The Board has always sought to draw clear distinctions between individual versus concerted (and, therefore, protected) employee activities and communications. An employee’s purely personal complaints or assertions to management are not “concerted” and are, therefore, not protected even if they involve working conditions that could affect others or if they are matters of common concern to other employees.41 The Act does not immunize disruptive employees merely because they raise an issue of concern to co-workers. However, to lawfully impose discipline, the employer must demonstrate the discipline was necessary to prevent harassment or undue interference with its right to conduct business or to maintain discipline.42 The Board is clear, however, that any discipline imposed must result only from unprotected conduct and must not in any way be connected to the content of a protected communication. Accordingly, where an employee voices complaints in the first person plural on behalf of other employees, the employer must take great care when imposing discipline. Any documentation of the incident and disciplinary form should make clear that it was the disruptive conduct of the employee, rather than the comments themselves, that led to the discipline.

Use of electronic mail is not protected under all circumstances. The use of an e-mail system to break into and alter messages between computer terminals in a hospital, resulting in an interruption in transmissions regarding patient care, was not protected activity.43 E-mail messages to co-workers urging them to cease doing business with a particular company vendor are not protected.44 E-mail messages that violate zero-tolerance policies are not protected when sent with reckless disregard for the truth or falsity of the purportedly factual assertions made in the e-mail.45

Though the Board has consistently protected employees’ rights to discuss safety-related issues, this right does not fully immunize employees from violations of other work rules in all circumstances. An employee, for example, who filed 128 complaints of safety-related matters, publicly complained about the safety conditions of the buses she drove, and spoke out at Board of commissioners meetings, was engaged in protected activity.46 However, the Board upheld her termination after finding that her subsequent use of profanity in violation of a company work rule was sufficient to permit her lawful termination.


In 1975, the Supreme Court held that unionized employees have the right to have a co-worker present during an investigatory interview by an employer where the employee reasonably believes discipline may result.47 In 1982, the Board found that non-union employees enjoyed this so called Weingarten right.48 Three years later, the Board reversed course in Sears, Roebuck & Co.49 and found that Saection 7 did not compel the presence of a representative in the interview of a nonunion employee. Sears, Roebuck remained the law until 2000, when the Board decided Epilepsy Foundation of North East Ohio.50 This decision brought the Board full circle, again holding that non-union employees were entitled to Weingarten rights.
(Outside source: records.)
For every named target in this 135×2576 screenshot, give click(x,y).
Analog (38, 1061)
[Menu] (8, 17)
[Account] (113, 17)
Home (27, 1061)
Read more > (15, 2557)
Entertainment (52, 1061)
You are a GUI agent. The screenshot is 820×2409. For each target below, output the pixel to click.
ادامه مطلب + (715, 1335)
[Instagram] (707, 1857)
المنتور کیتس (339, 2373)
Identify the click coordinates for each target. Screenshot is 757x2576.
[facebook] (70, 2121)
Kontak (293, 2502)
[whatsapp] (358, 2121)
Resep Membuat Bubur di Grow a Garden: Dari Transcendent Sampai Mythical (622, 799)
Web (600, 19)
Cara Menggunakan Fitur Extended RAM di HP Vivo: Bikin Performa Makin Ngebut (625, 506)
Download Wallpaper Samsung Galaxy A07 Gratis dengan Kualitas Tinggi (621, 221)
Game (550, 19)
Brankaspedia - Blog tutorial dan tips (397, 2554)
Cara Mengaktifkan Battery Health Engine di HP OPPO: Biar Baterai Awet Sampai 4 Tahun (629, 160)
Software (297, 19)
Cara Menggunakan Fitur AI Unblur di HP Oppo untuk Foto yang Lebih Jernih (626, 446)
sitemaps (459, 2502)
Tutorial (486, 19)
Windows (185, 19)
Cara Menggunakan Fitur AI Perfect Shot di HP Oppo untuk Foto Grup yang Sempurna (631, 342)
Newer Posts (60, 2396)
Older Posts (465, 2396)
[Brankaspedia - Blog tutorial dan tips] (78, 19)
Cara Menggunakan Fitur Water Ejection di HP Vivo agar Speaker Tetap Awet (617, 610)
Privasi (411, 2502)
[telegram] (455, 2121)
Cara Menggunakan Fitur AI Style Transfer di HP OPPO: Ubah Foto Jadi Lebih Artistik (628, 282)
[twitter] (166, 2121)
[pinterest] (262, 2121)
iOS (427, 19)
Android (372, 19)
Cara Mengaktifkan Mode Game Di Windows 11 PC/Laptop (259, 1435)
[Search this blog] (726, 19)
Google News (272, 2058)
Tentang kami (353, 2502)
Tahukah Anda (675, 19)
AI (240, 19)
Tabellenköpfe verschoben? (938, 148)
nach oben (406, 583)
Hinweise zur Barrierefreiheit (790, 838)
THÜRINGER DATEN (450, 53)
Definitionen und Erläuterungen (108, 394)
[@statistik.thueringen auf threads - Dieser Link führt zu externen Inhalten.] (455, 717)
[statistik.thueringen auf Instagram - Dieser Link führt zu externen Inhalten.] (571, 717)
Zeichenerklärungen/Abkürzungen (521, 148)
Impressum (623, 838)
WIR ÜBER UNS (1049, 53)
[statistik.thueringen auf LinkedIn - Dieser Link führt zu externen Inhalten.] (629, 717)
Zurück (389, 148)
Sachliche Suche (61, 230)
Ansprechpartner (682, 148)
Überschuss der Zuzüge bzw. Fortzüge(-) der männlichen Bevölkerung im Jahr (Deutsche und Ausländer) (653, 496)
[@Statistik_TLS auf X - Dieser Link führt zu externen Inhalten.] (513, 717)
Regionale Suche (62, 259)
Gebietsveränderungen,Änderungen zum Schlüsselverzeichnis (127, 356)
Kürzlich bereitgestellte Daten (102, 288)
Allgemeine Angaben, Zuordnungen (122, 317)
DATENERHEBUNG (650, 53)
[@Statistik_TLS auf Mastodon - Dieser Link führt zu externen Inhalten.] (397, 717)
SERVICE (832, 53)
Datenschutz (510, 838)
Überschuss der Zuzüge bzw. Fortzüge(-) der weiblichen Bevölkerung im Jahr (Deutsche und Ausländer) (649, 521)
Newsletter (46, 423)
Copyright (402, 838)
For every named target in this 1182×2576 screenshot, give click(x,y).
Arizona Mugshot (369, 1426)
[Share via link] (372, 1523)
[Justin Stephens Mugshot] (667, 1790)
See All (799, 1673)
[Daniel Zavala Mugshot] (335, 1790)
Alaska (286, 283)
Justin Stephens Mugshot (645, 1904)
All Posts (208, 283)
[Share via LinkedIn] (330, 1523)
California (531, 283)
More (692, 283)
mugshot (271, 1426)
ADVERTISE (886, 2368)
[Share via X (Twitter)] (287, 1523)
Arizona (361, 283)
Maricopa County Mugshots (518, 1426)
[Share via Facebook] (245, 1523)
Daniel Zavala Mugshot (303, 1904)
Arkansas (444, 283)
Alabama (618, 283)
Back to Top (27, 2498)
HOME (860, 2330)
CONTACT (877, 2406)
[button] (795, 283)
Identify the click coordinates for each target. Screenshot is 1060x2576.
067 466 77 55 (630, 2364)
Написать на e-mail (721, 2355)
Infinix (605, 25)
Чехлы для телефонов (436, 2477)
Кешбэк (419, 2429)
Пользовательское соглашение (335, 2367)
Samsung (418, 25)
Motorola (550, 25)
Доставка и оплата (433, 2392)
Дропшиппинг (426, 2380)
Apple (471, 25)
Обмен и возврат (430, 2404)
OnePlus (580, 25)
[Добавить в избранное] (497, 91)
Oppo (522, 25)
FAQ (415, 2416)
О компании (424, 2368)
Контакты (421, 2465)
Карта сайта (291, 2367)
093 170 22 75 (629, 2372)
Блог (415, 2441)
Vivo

In accordance with the Board’s holding in Epilepsy Foundation, a non-union employer desiring to conduct an investigative interview was again required to be cognizant of an employee’s rights under Weingarten.51 In the event an employee asserted this right, the employer had three options: honor the request; decline to interview the employee; or advise the employee of the right to meet with the employer without representation. However, if the employee were to refuse, the employer could inform the employee that it would not have the benefit of hearing the employee’s account when deciding whether discipline should be imposed.52

On June 9, 2004, the Board made its fourth policy reversal and, in a 3-2 ruling, held that non-union employees do not have a right to have a co-worker present during an investigatory interview. In IBM Corp.,53 the Board expressly overturned Epilepsy Foundation. In accordance with this decision, non-union employees again do not have the right to insist on a co-worker’s presence for an investigatory interview.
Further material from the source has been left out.